Luxor 3 features canopic jars that show up in the middle of the game: they will show up multiple times in each level until it is collected by being shot at by a sphere. Collecting all of these in the first four classic mode levels of each stage will unlock a bonus level at the end of the stage. After a jar is collected in a level or if all four jars are collected for a stage, then the remainder of the level or stage, respectively, will have golden scarabs show up to be exploded as with the jars. The golden scarabs drop from three to six ankh coins depending on the game's difficulty level (Easy, Medium, Hard, Insane). At the bottom of the screen is a bar displaying the current statistics and active power-ups for a level. The Easy level does not have any scoring bonus, but the Medium, Hard, and Insane have the scoring bonus respectively (1.5X scoring bonus = Medium), (2X scoring bonus = Hard), (2.5X scoring bonus = Insane).

Power-ups can be upgraded (in the length of time or size of impact) by purchasing such upgrades in the store. The unit of currency is Ankh coins, earned by collecting these coins as they fall in the middle of the game from large sphere explosions. Many power-ups can be upgraded up to four levels such as Lightning Bolt, Fireball, Net, Slow, Speed Shot, Reverse, Stop, Color Cloud, Scorpion, Match Highlighter, and Pyramid Blocker, but the power-ups like Wild, Color Bomb, and more cannot be upgraded.

The sphere sets can be selected from the default set to other threes such as glass, wooden, and energy sphere sets, but choosing different sphere sets will not change the appearance of the wild ball. Also, the ball shooter (winged scarab) can be changed too and there are three models from which to choose. The name of the wings are SCI-FI, Xtreme! and default selection.

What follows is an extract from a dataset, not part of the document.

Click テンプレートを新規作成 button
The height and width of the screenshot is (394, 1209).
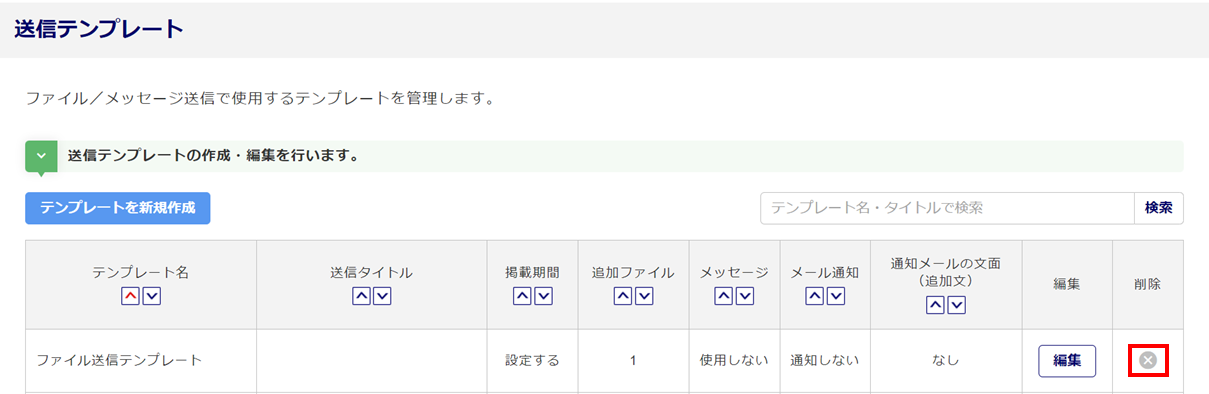118,208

There are multiple gameplay modes available from the main menu: Adventure, Classic, Survival, Puzzle, and Onslaught modes. In Adventure mode, the main plot revolves around the evil Set wreaking havoc amongst the many Egyptian gods and goddesses. Each stage revolves around protecting a particular god or goddess and their power. The adventure mode is a total of 99 levels plus additional bonus levels. There are four difficulty levels. They are Easy, Medium, Hard, and Insane. Playing on harder difficulties earns more points.

=== Sphere types ===

There are ten sphere types in total (nine regular balls, plus a wild ball), each of which drops different power-ups (e.g., teal spheres always drop Color Sort) on third consecutive matches, but other than that, behaves the same for each other; they all spawn on the sphere shooter, they make a match and attracts to matching spheres. Wild spheres are the only special sphere in the game since it does not appear on the shooter, but it does not spawn on the sphere train and is obtained after catching a Wild power-up, although the game can be modded to spawn this sphere type. It matches and attracts to anything (and can destroy both sphere types at once). In addition, it can be destroyed by a Color Bomb of any color, and when hit with a Color Replacer, it replaces everything with the replacer's color.